Question

Hg19 Versus Grch37

5

Entering edit mode

12.7 years ago

Sam ▴ 90

Can anyone explain why these two chromosome 1 files are different (that to others as well)? I'm under the impression hg19 and GRC37 are the same reference genomes, but it looks like the hg19 version has a bunch of leading NNN placeholders that can affect searching the two genomes by position.

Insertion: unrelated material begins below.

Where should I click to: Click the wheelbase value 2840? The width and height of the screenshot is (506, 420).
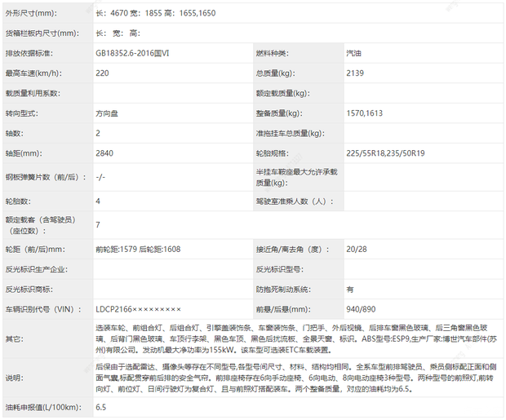point(104,152)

ftp://ftp.ncbi.nih.gov/genomes/H_sapiens/Assembled_chromosomes/seq/hs_ref_GRCh37.p2_chr1.fa.gz

http://hgdownload.cse.ucsc.edu/goldenPath/hg19/chromosomes/chr1.fa.gz

---> head chr1.fa

chr1 NNNNNNNNNNNNNNNNNNNNNNNNNNNNNNNNNNNNNNNNNNNNNNNNNN NNNNNNNNNNNNNNNNNNNNNNNNNNNNNNNNNNNNNNNNNNNNNNNNNN NNNNNNNNNNNNNNNNNNNNNNNNNNNNNNNNNNNNNNNNNNNNNNNNNN NNNNNNNNNNNNNNNNNNNNNNNNNNNNNNNNNNNNNNNNNNNNNNNNNN NNNNNNNNNNNNNNNNNNNNNNNNNNNNNNNNNNNNNNNNNNNNNNNNNN NNNNNNNNNNNNNNNNNNNNNNNNNNNNNNNNNNNNNNNNNNNNNNNNNN NNNNNNNNNNNNNNNNNNNNNNNNNNNNNNNNNNNNNNNNNNNNNNNNNN NNNNNNNNNNNNNNNNNNNNNNNNNNNNNNNNNNNNNNNNNNNNNNNNNN NNNNNNNNNNNNNNNNNNNNNNNNNNNNNNNNNNNNNNNNNNNNNNNNNN

-----> head hs_ref_GRCh37.p2_chr1.fa

gi|224514618|ref|NT_077402.2| Homo sapiens chromosome 1 genomic contig, GRCh37.p2 reference primary assembly TAACCCTAACCCTAACCCTAACCCTAACCCTAACCCTAACCCTAACCCTAACCCTAACCCTAACCCTAAC CCTAACCCTAACCCTAACCCTAACCCTAACCCTAACCCAACCCTAACCCTAACCCTAACCCTAACCCTAA CCCTAACCCCTAACCCTAACCCTAACCCTAACCCTAACCTAACCCTAACCCTAACCCTAACCCTAACCCT AACCCTAACCCTAACCCTAACCCCTAACCCTAACCCTAAACCCTAAACCCTAACCCTAACCCTAACCCTA ACCCTAACCCCAACCCCAACCCCAACCCCAACCCCAACCCCAACCCTAACCCCTAACCCTAACCCTAACC CTACCCTAACCCTAACCCTAACCCTAACCCTAACCCTAACCCCTAACCCCTAACCCTAACCCTAACCCTA ACCCTAACCCTAACCCTAACCCCTAACCCTAACCCTAACCCTAACCCTCGCGGTACCCTCAGCCGGCCCG CCCGCCCGGGTCTGACCTGAGGAGAACTGTGCTCCGCCTTCAGAGTACCACCGAAATCTGTGCAGAGGAC AACGCAGCTCCGCCCTCGCGGTGCTCTCCGGGTCTGTGCTGAGGAGAACGCAACTCCGCCGTTGCAAAGG

Thank you!

genome hg • 31k views

ADD COMMENT • link updated 10.5 years ago by Biostar 20 • written 12.7 years ago by Sam ▴ 90

0

Entering edit mode

I meant this file: ftp://ftp.ncbi.nih.gov/genomes/H_sapiens/CHR_01/hs_ref_GRCh37.p2_chr1.fa.gz

Looks like my question has been answered though by posting the "correct" link

ADD REPLY • link 12.7 years ago by Sam ▴ 90

score 5 · Answer 1 · 2011-08-26

5

Entering edit mode

12.7 years ago

lh3 33k

You must "head" a wrong file. Please do that again. hsrefGRCh37.p2_chr1.fa has lots of "N" bases at the beginning.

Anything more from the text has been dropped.